Ghanaian authorities have shut an LGBT resource centre that was recently opened in the country’s capital, Accra, following a public outcry.
“We no longer have access to our safe space and our safety is being threatened. We call on all human rights organizations, and allies to speak out against these attacks and hate crimes we are being subjected to,” the LGBT+ Rights Ghana group said on Twitter.
“We did not expect such an uproar,” said Alex Kofi Donkor, director of LGBT+ Rights Ghana, which hosted the center’s launch on Jan. 31 attended by European and Australian diplomats.
“We expected some homophobic organizations would use the opportunity to exploit the situation and stoke tension against the community, but the anti-gay hateful reaction has been unprecedented,” he told the Thomson Reuters Foundation. LGBT+ people face widespread persecution in the West African nation where gay sex is punishable with up to three years’ imprisonment.

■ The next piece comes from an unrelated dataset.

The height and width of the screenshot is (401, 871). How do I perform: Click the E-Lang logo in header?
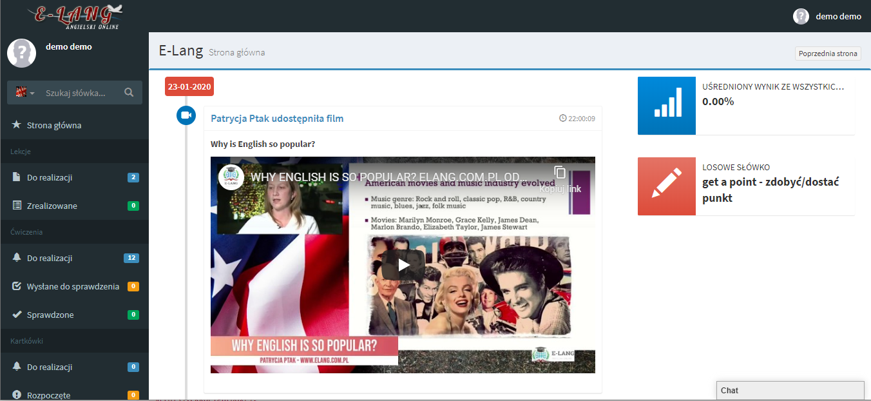click(x=75, y=16)
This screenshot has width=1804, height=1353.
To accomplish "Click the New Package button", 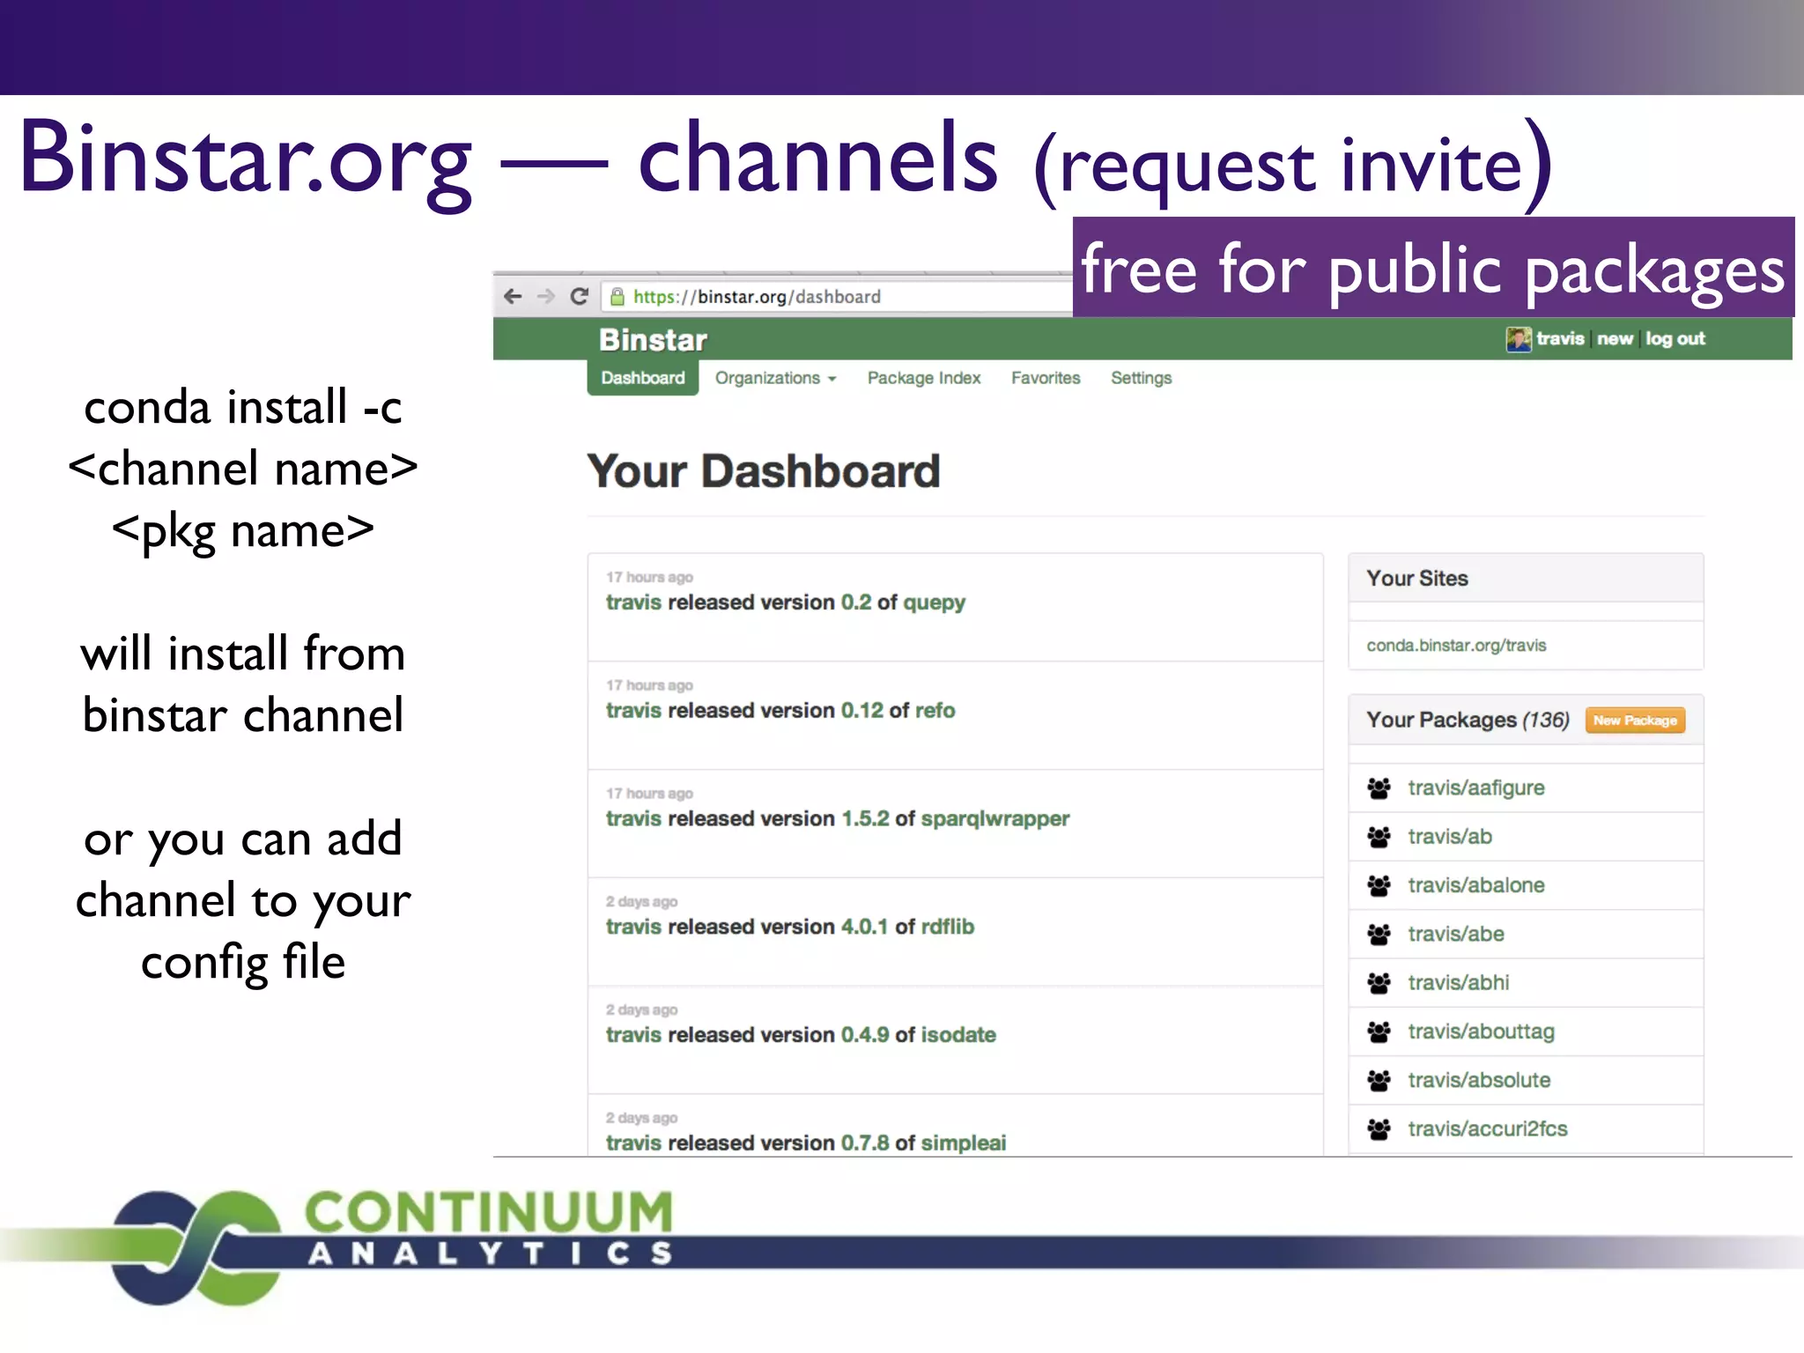I will (x=1634, y=721).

Rights groups, including National Coalition for Proper Human Sexual Rights and Family Values and the Ghana Catholic Bishops’ Conference (GCBC), have been calling on the government to close the centre.
Photos of the opening were widely circulated, eliciting mixed reactions.
The National Coalition for Proper Sexual Rights and Family Values, which brings together Christian, Muslim, and traditional leaders opposed to LGBT+ rights, is among those seeking to close down the center, along with prominent church groups.
“The Church rejects the unfounded and demeaning assumption that the sexual behavior of homosexual persons is always and totally compulsive and, therefore, they should not be blamed for their homosexual acts,” said the Ghana Catholic Bishops Conference.
It added: “We call on the Government of Ghana to close down the LGBTQI office space that was recently opened in Accra (and) urge the Executive and the Legislature never to be cowed down or to succumb to the pressure to legalize the rights of LGBTQIs.”
Ghana’s minister of information designate has also weighed into the debate, proposing legislation against advocating for LGBT+ rights.
Ghana is one of 32 countries in Africa that still criminalise same-sex relations, according to the latest report by the International Lesbian, Gay, Bisexual and Trans and Intersex Association (ILGA).